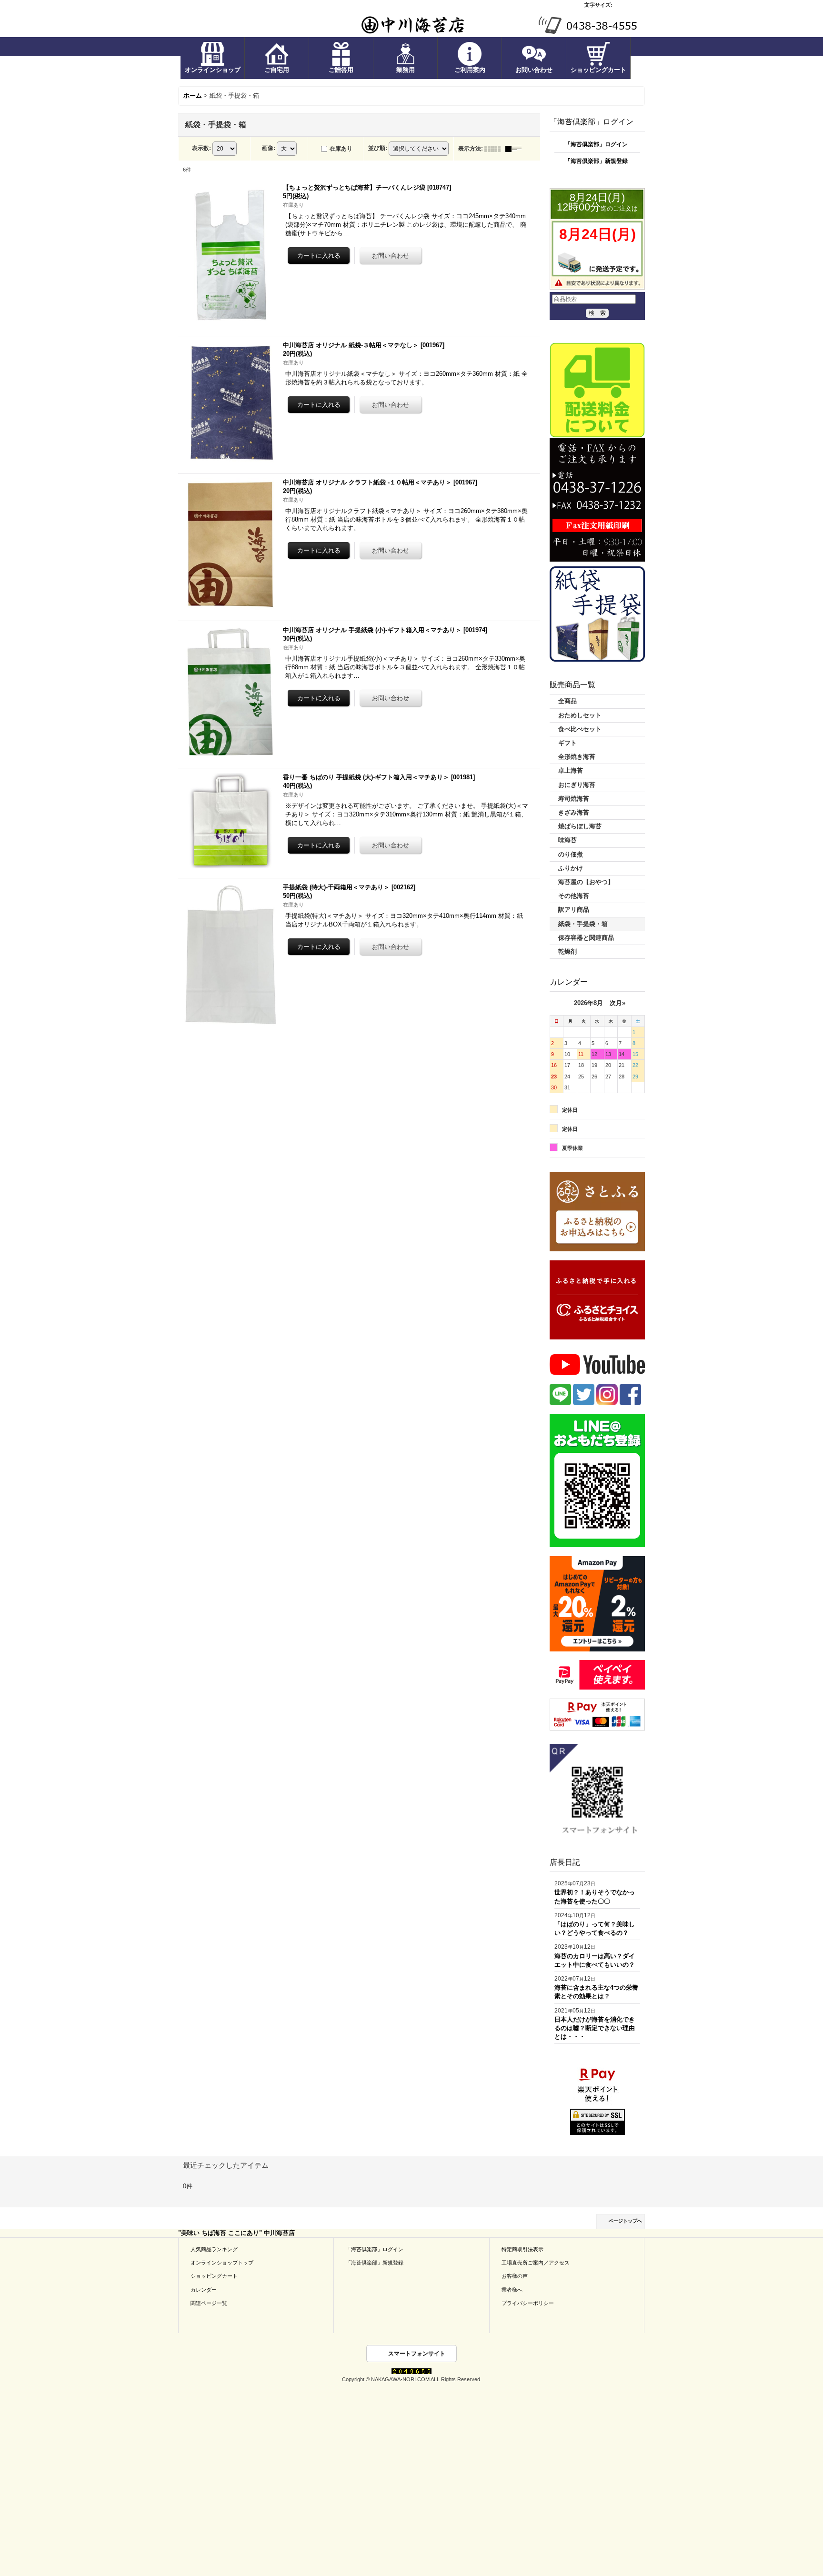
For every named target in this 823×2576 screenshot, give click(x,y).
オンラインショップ (213, 69)
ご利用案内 (469, 69)
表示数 (201, 148)
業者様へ (512, 2290)
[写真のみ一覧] (494, 148)
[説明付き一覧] (515, 148)
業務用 (405, 69)
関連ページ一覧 (209, 2303)
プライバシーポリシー (528, 2303)
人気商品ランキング (214, 2249)
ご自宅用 (276, 69)
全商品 (567, 700)
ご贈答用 (341, 69)
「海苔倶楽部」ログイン (596, 144)
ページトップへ (625, 2221)
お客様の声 (515, 2276)
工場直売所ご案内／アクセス (536, 2262)
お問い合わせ (533, 69)
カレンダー (204, 2290)
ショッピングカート (598, 69)
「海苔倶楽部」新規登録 (596, 161)
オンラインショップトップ (222, 2262)
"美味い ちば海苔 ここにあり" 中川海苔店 (236, 2232)
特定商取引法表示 (522, 2249)
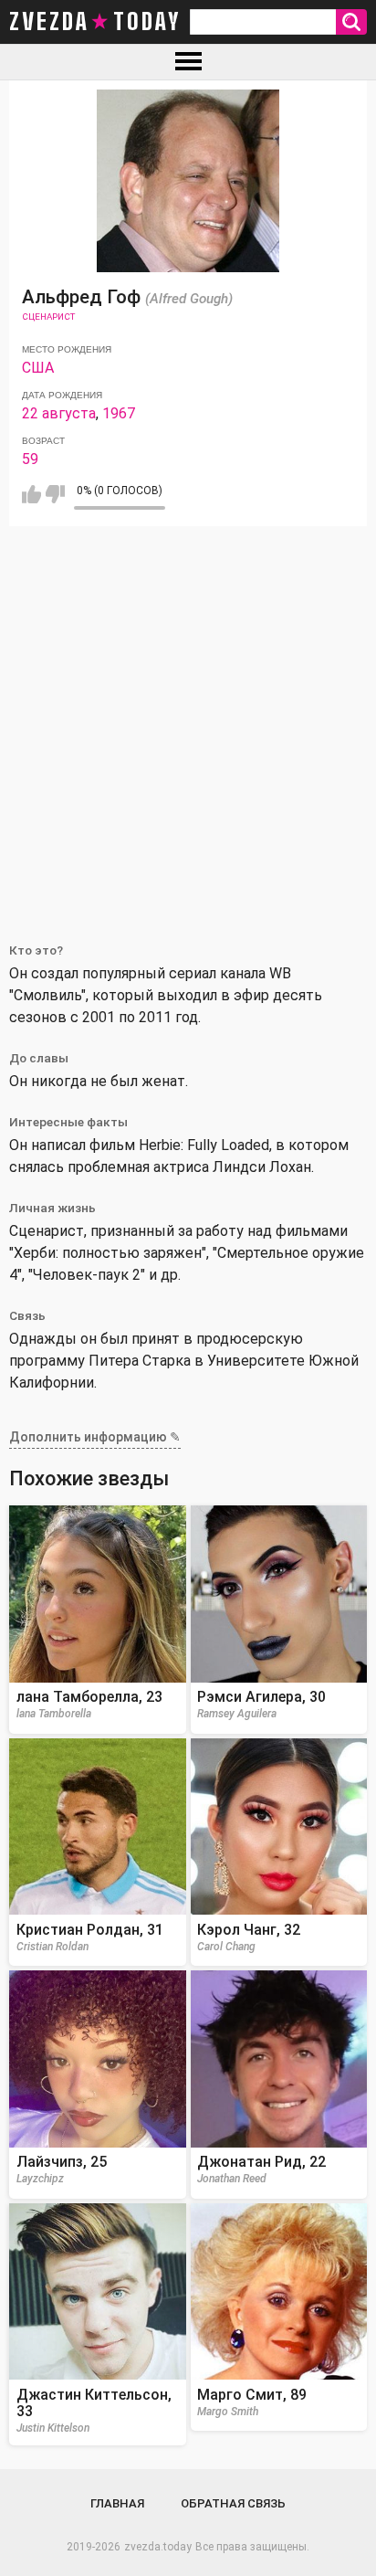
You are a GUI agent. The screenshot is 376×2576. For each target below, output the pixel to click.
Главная (117, 2503)
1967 (118, 413)
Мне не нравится (55, 494)
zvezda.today (158, 2546)
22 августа (59, 413)
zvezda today (95, 22)
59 (30, 459)
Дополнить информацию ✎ (95, 1437)
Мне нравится (31, 494)
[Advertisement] (188, 723)
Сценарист (48, 316)
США (38, 367)
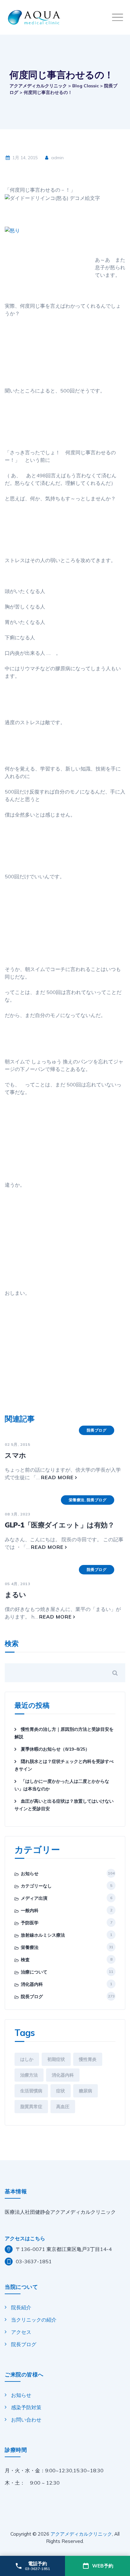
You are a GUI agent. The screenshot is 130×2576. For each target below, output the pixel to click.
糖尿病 (85, 2091)
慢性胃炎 (88, 2059)
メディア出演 (34, 1898)
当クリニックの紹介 (33, 2320)
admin (57, 157)
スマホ (15, 1455)
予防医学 (29, 1923)
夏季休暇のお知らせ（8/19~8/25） (55, 1749)
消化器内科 (32, 1984)
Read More (57, 1477)
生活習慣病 (31, 2091)
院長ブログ (97, 1430)
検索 (12, 1644)
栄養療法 (77, 1499)
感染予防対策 (26, 2407)
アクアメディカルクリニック (81, 2534)
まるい (15, 1594)
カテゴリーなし (36, 1886)
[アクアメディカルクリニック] (66, 17)
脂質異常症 (31, 2106)
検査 (25, 1960)
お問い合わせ (26, 2419)
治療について (34, 1972)
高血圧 (62, 2106)
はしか (26, 2059)
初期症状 (56, 2059)
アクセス (21, 2332)
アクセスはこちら (25, 2238)
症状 (60, 2091)
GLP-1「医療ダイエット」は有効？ (59, 1525)
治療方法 (29, 2075)
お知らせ (29, 1873)
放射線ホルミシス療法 (43, 1935)
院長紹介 (21, 2307)
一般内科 (29, 1910)
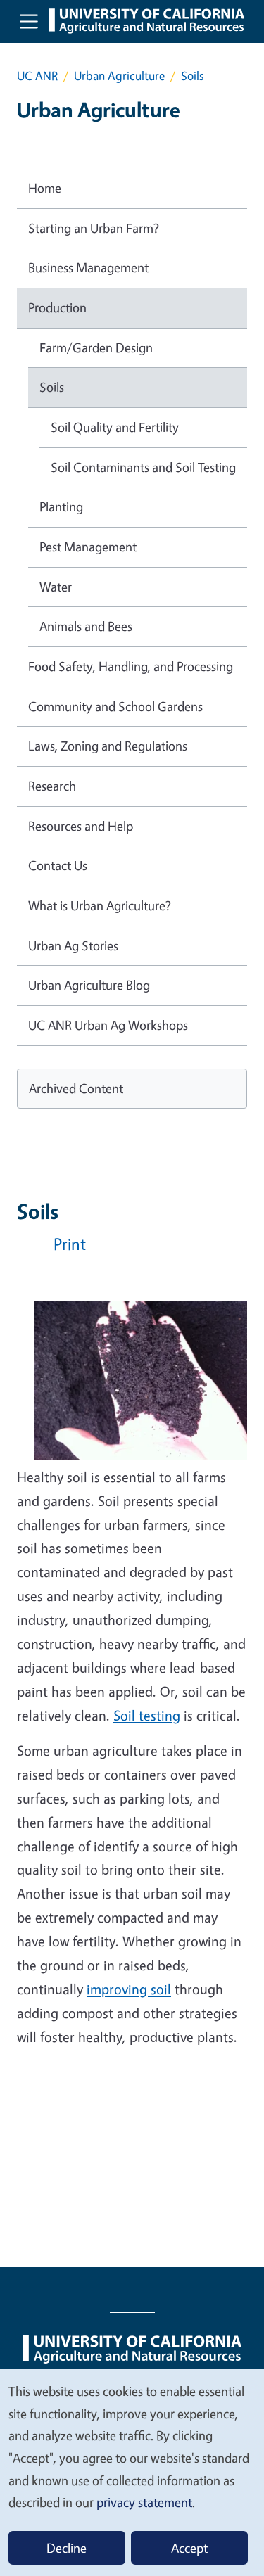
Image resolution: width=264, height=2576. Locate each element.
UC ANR (37, 75)
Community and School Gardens (115, 706)
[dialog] (132, 2472)
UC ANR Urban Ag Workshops (108, 1024)
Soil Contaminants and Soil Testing (143, 467)
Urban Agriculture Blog (89, 984)
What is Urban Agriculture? (99, 905)
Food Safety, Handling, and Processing (130, 666)
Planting (61, 506)
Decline (66, 2547)
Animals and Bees (85, 626)
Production (57, 307)
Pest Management (88, 546)
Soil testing (146, 1715)
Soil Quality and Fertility (115, 427)
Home (44, 187)
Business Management (88, 267)
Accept (189, 2547)
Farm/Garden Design (96, 347)
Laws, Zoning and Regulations (107, 745)
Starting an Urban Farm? (93, 227)
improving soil (129, 1989)
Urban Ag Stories (73, 945)
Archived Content (76, 1088)
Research (52, 785)
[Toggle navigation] (28, 21)
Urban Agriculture (119, 75)
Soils (51, 386)
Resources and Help (80, 825)
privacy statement (144, 2502)
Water (55, 586)
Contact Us (57, 865)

==*==

→ WHAT THE TASK REQUIRES: Word for word, set down every record, keeping the images out.

→ RESPONSE:
For every named target in this 823×2576 screenshot, give click(x,y).
オンラインショップ (213, 69)
ご利用案内 (469, 69)
表示数 (201, 148)
業者様へ (512, 2290)
[写真のみ一覧] (494, 148)
[説明付き一覧] (515, 148)
業務用 (405, 69)
関連ページ一覧 (209, 2303)
プライバシーポリシー (528, 2303)
人気商品ランキング (214, 2249)
ご自宅用 (276, 69)
全商品 (567, 700)
ご贈答用 (341, 69)
「海苔倶楽部」ログイン (596, 144)
ページトップへ (625, 2221)
お客様の声 (515, 2276)
工場直売所ご案内／アクセス (536, 2262)
お問い合わせ (533, 69)
カレンダー (204, 2290)
ショッピングカート (598, 69)
「海苔倶楽部」新規登録 (596, 161)
オンラインショップトップ (222, 2262)
"美味い ちば海苔 ここにあり" 中川海苔店 (236, 2232)
特定商取引法表示 (522, 2249)
You are a GUI agent. The screenshot is 376×2576. For each target below, output the pixel to click.
Главная (117, 2503)
1967 (118, 413)
Мне не нравится (55, 494)
zvezda.today (158, 2546)
22 августа (59, 413)
zvezda today (95, 22)
59 (30, 459)
Дополнить информацию ✎ (95, 1437)
Мне нравится (31, 494)
[Advertisement] (188, 723)
Сценарист (48, 316)
США (38, 367)
You are a GUI agent. The screenshot is 130×2576. For each target below, output the pixel to click.
糖尿病 (85, 2091)
慢性胃炎 (88, 2059)
メディア出演 (34, 1898)
当クリニックの紹介 (33, 2320)
admin (57, 157)
スマホ (15, 1455)
予防医学 (29, 1923)
夏季休暇のお知らせ（8/19~8/25） (55, 1749)
消化器内科 (32, 1984)
Read More (57, 1477)
生活習慣病 (31, 2091)
院長ブログ (97, 1430)
検索 (12, 1644)
栄養療法 (77, 1499)
感染予防対策 (26, 2407)
アクアメディカルクリニック (81, 2534)
まるい (15, 1594)
カテゴリーなし (36, 1886)
[アクアメディカルクリニック] (66, 17)
脂質異常症 (31, 2106)
検査 (25, 1960)
お問い合わせ (26, 2419)
治療について (34, 1972)
高血圧 (62, 2106)
はしか (26, 2059)
初期症状 (56, 2059)
アクセス (21, 2332)
アクセスはこちら (25, 2238)
症状 (60, 2091)
GLP-1「医療ダイエット」は有効？ (59, 1525)
治療方法 (29, 2075)
お知らせ (29, 1873)
放射線ホルミシス療法 (43, 1935)
院長紹介 (21, 2307)
一般内科 (29, 1910)
Image resolution: width=264, height=2576. Locate each element.
UC ANR (37, 75)
Community and School Gardens (115, 706)
[dialog] (132, 2472)
UC ANR Urban Ag Workshops (108, 1024)
Soil Contaminants and Soil Testing (143, 467)
Urban Agriculture Blog (89, 984)
What is Urban Agriculture? (99, 905)
Food Safety, Handling, and Processing (130, 666)
Planting (61, 506)
Decline (66, 2547)
Animals and Bees (85, 626)
Production (57, 307)
Pest Management (88, 546)
Soil testing (146, 1715)
Soil Quality and Fertility (115, 427)
Home (44, 187)
Business Management (88, 267)
Accept (189, 2547)
Farm/Garden Design (96, 347)
Laws, Zoning and Regulations (107, 745)
Starting an Urban Farm? (93, 227)
improving soil (129, 1989)
Urban Ag Stories (73, 945)
Archived Content (76, 1088)
Research (52, 785)
[Toggle navigation] (28, 21)
Urban Agriculture (119, 75)
Soils (51, 386)
Resources and Help (80, 825)
privacy statement (144, 2502)
Water (55, 586)
Contact Us (57, 865)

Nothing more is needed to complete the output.